AUGUSTA, Maine — Mainers filled a State House committee room Friday to testify on a late Democratic effort to create a “red flag” law after the state’s deadliest mass shooting on record, but Gov. Janet Mills remains a question mark on it.
House Speaker Rachel Talbot Ross, D-Portland, unveiled the bill cosponsored by several other Democrats last week. It came before the Judiciary Committee on Friday for a late-session public hearing, as most other committees have completed work ahead of lawmakers seeking to adjourn this month, but the Democratic governor was not among those to weigh in yet.
Mills has been cooler to more sweeping gun measures. In January, she proposed tweaking the yellow flag law she and gun-rights advocates helped craft in 2019 to make it easier for police to take people into custody along with mandating background checks on advertised gun sales.
But her office neither commented on her stance Thursday nor sent administration officials to testify at the Friday hearing a day after a spring nor’easter. Roughly 100 people signed up to testify on the bill that would allow family members to petition a judge to temporarily remove weapons from a loved one who poses a “significant danger of causing severe harm” to others.
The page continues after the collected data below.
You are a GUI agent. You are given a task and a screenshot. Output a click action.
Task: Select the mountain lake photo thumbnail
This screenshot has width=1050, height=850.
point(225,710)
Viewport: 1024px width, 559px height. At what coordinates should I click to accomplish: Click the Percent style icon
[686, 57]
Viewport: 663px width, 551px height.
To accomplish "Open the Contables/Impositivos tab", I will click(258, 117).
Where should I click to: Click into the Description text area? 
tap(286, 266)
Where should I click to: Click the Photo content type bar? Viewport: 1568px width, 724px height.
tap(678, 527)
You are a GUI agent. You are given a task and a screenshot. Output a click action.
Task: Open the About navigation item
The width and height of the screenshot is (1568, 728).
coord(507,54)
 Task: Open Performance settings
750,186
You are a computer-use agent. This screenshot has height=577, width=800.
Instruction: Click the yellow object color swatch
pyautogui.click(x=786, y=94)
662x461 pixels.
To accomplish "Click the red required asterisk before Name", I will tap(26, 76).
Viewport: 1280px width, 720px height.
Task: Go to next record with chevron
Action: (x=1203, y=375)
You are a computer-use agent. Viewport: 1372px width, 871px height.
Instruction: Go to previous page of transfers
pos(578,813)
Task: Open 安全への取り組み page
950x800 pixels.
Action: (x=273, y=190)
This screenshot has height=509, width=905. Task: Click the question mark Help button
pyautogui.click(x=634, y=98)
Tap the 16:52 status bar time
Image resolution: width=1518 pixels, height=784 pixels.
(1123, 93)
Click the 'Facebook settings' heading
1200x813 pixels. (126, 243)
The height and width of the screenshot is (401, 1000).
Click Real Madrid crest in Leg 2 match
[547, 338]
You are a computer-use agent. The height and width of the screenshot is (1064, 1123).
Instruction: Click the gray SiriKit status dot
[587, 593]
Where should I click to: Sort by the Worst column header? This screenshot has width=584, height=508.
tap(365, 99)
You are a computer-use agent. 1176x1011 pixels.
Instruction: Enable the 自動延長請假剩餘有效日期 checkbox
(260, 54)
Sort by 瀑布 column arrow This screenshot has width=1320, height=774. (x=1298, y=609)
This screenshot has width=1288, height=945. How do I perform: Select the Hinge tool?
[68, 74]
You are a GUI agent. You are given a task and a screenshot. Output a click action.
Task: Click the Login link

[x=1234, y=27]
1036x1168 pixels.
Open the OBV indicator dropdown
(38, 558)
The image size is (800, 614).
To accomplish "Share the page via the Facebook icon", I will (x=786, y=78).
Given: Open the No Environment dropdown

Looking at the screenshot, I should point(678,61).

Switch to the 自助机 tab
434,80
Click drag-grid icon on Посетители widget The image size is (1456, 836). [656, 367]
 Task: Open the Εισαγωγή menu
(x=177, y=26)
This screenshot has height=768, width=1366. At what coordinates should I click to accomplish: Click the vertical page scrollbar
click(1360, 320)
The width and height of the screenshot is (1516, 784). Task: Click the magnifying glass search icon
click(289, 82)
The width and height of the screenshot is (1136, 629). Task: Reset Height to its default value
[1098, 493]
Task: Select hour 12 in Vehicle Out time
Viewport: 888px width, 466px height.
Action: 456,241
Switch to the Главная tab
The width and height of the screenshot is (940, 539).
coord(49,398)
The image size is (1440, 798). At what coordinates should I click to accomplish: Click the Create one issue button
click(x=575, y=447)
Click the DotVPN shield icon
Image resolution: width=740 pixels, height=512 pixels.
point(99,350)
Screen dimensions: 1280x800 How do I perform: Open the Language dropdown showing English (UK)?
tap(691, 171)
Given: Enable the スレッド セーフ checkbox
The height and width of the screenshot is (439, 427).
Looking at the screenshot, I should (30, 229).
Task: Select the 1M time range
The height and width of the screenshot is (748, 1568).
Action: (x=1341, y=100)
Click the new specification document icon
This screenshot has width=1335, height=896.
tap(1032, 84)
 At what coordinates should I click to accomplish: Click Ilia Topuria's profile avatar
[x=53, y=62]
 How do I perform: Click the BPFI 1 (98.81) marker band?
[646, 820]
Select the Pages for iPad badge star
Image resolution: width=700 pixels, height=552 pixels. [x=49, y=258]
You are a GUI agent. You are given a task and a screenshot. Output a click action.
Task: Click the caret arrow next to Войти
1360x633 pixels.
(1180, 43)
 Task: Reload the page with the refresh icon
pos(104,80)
“We can’t wait for another tragedy,” Maine Gun Safety Coalition Executive Director Nacole Palmer said, joined by leaders such as Dr. Paul Cain, the Maine Medical Association president, who testified in support of the bill and noted its potential to also prevent gun suicides.
Opponents included Gun Owners of Maine Vice President Joshua Raines, who said existing laws should have prevented the Lewiston shooting and called the bill “a solution looking for a problem.”
The state’s novel “yellow flag” law came under intense scrutiny after the Oct. 25 mass shooting at a Lewiston bowling alley and bar that left 18 dead and 13 injured. It requires police to first take a person into protective custody and get them a mental health evaluation before a judge can consider removing their access to guns.
A state commission Mills formed to investigate the shooting released a preliminary report in March that found police had enough probable cause last September to initiate the yellow flag law with Robert Card II, a 40-year-old Army reservist from Bowdoin, following warnings from his family and peers.
Sagadahoc County sheriff’s deputies tried to reach Card via welfare checks at his residence but left when he did not answer the door. A month later, he carried out the Lewiston rampage and was found dead two days later of a self-inflicted gunshot wound.
In response to Republicans arguing the commission’s initial report found the yellow flag law is sufficient, Talbot Ross said a red flag law could complement and not replace the existing process. Under the bill, a judge could issue an order to seize guns from a person deemed an “imminent and significant danger.” This type of law is currently in place in 21 states.
Talbot Ross said Friday she will likely amend the bill based on feedback to use a more expansive “dangerous weapon” term instead of “firearm,” require the Department of Public Safety to store seized weapons instead of local agencies and require courts to find “clear and convincing” evidence, among other tweaks.
Gun-control advocates have called the existing yellow flag law cumbersome. It was used relatively sparingly after it took effect in 2020, but use expanded with the addition of a telehealth component in 2023. It skyrocketed after the shooting, when it was used 13 times in just over two weeks, including on three people who invoked Card’s name or Lewiston.
Under the Talbot Ross bill, judges could issue an order to restrict weapons access for up to a year if they find someone to be a danger to themselves or others, or they could deny a petition and share the reasons for doing so. The person facing the order could appeal a judge’s decision or request its termination later on.
The Judiciary Committee also advanced last month Democratic bills to implement 72-hour waiting periods for firearm purchases, ban bump stocks and study the potential creation of a process for suicidal people to add their names to a do-not-sell list for guns.
A separate Talbot Ross proposal to fund several violence prevention efforts and crisis receiving centers that treat people in mental health emergencies has received unanimous support in each chamber.